I provided a set of guidelines for using PGIs; however, readers should note that our recommended best practices should be viewed as proposals that are grounded in evidence and informed by existing standards in other fields (e.g., Choi et al., 2020; Wand et al., 2021), not as inflexible authoritarian requirements. I offer these recommendations and checklist as a starting point, recognizing that these will need to be updated as new methods and measures are developed in a rapidly evolving and growing field. I hope that by illuminating the basic features of PGIs and providing a checklist of best practices in methods, reporting, and interpretation, I make these studies more approachable for non-practitioners, easier to evaluate, and replicable in a manner that can facilitate the advancement of robust knowledge on a range of social outcomes.
Supplementary Material
Box 2. About Polygenic Indices (PGIs).
Definition:
PGIs are individual genetic summary scores representing the additive associations between marker variants (SNPs) and traits, weighted by the results of a GWAS. PGIs were developed to aggregate individually weak genetic associations between SNPs and phenotypes into a single measure or summary genetic ‘predictor’.
Interpretation:
PGIs capture genetic associations with traits in a given context and population and do not reflect "genetic versus environmental influences". PGIs do not capture all of the genetic heterogeneity between individuals.

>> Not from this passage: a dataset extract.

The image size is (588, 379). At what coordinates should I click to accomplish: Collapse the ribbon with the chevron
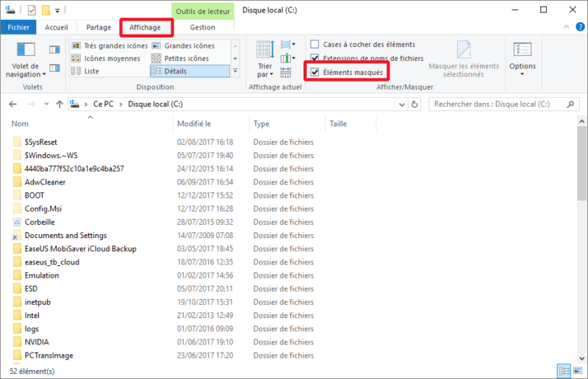pyautogui.click(x=565, y=28)
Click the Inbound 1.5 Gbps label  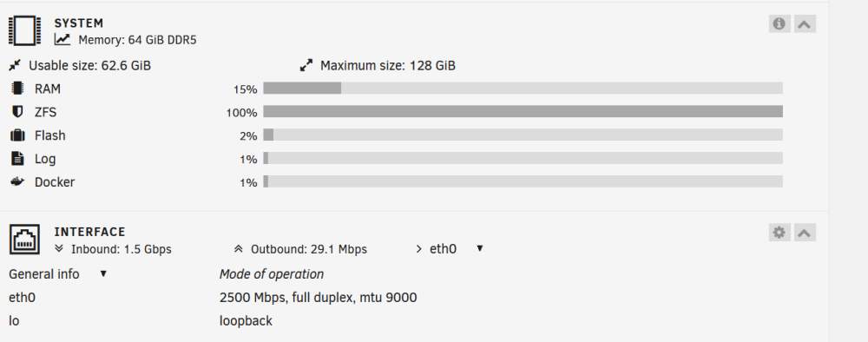pos(122,250)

Standard or population-based PGIs also capture social/environmental influences (i.e., are confounded to some degree), including cultural/structural and geographic forces, familial and dynastic forces, interactional social forces (including peer and neighborhood) effects, and the like.
Acknowledgments:
I am grateful to comments suggestions from Kara Hannula, Brea Perry, Caitlin Dorsch, and three anonymous reviewers on earlier versions of this manuscript. The content is solely the responsibility of the author and does not represent the views of the National Institutes of Health or those who provided feedback.
Funding Statement:
Support for this research was provided by a K01 from the Eunice Kennedy Shriver National Institute of Child Health and Human Development (5K01HD094999). Partial support for this research came from a Eunice Kennedy Shriver National Institute of Child Health and Human Development research infrastructure grant, P2C HD042828, to the Center for Studies in Demography & Ecology at the University of Washington.

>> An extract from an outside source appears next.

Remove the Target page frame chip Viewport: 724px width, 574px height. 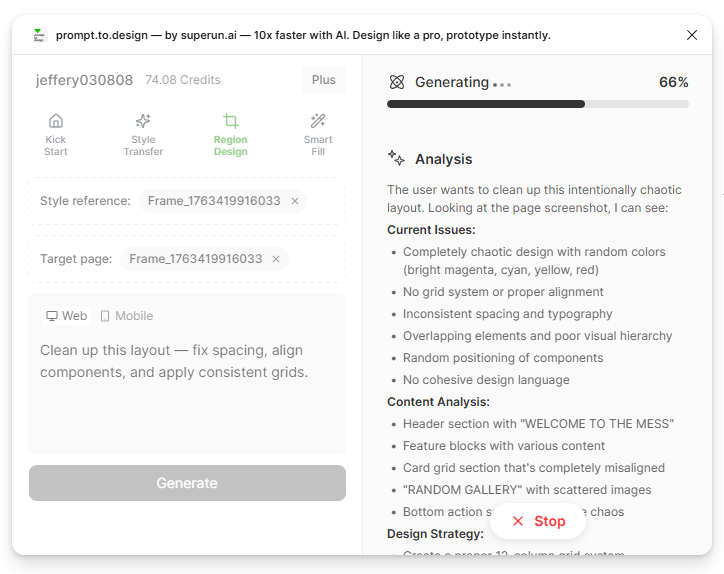coord(276,259)
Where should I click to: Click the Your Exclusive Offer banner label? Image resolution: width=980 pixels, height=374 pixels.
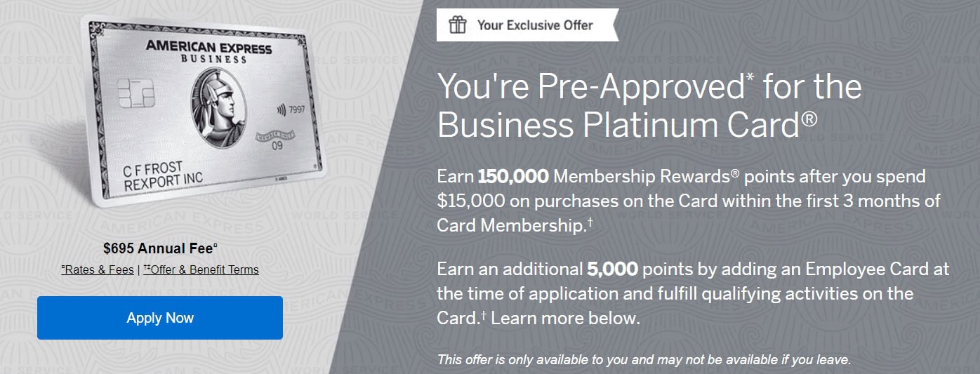pyautogui.click(x=535, y=25)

Appendix B. Manhattan Plot Example: Okbay et al. (2022) Standard GWAS of Educational Attainment
Fig. 1 ∣.
Manhattan plots for the standard GWAS of Educational Attainment, Reproduced from Okbay et al. (2022). Estimates from a meta-analysis of 3 studies/cohorts containing a total N = 3,037,499 inividuals). The X axis is the chromosomal position and the y axis is the p-value on a −log10 scale. The dashed line marks the genome-wide significance threshold (p < 5x10^-8).

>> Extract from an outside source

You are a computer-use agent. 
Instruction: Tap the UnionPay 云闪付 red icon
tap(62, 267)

Appendix C. Background on PCA Adjustments for Population Structure ∣ Genetic ‘Ancestry’ PCs
Population substructure confounding (i.e., population stratification) remains a significant concern in genetic association studies, even among ostensibly homogenous samples. There are a variety of methodological tools for use in mitigating confounding in GWASs. Some approaches aim to prevent or reduce confounding—PCA and linear mixed models—whereas others adjust for confounding after estimation (e.g., genomic control and LDSC).
A standard approach used in GWASs and PGSs is controlling for 5 – 20 principal components representing genetic relatedness (also called ‘ancestry’) based on principle components analysis (PCA). PCA is a linear dimension reduction technique not infrequently used in scale creation in standard social science. In statistical genetics, PCA is often used to detect and control for population substructure. PCA is conducted on either a normalized SNP allele dosage matrix (or ‘standardized’ genotype matrix) or a SNP-based genetic relatedness matrix33 (GRM); Yang et al., 2011). The SNPs included can vary from all available SNPs, genotyped SNPs, a reduced set of independent (i.e., LD-pruned) SNPs, or a smaller set of ‘ancestry-informative markers’ (AIMs); the latter is typically not recommended (see, e.g., Price et al., 2010).
For illustration, Ware et al. (2021) note that PCA on the Health and Retirement Study (HRS) was estimated on SNPs:
“selected by linkage disequilibrium (LD) pruning of all autosomal SNPs with a missing call rate < 5% and a MAF > 5%, and excluding any SNPs with a discordance between HapMap controls genotyped along with the study samples and those in the external HapMap data set. In addition, the 2q21 (LCT), HLA, 8p23, and 17q21.31 regions were excluded from the initial pool. Genetic ancestry in HRS was identified through PC analysis on genome-wide SNPs calculated across all participants using the aforementioned filtering criteria.”
Although Ware et al. (2021) do not report the exact number of SNPs used in the PCA, which might be useful, the PCA ‘sample’ information provided is significantly more detailed than that found in the Add Health PGS analytic report, which noted: “To identify respondents in these four genetic ancestry groups we use principal component analysis on all unrelated members of the full Add Health genotyped sample and project those estimates onto the small remainder of related individuals” (Braudt & Harris, 2020). Conversely, details on the results of the PCA analysis were more extensive in the Add Health report than in the HRS report.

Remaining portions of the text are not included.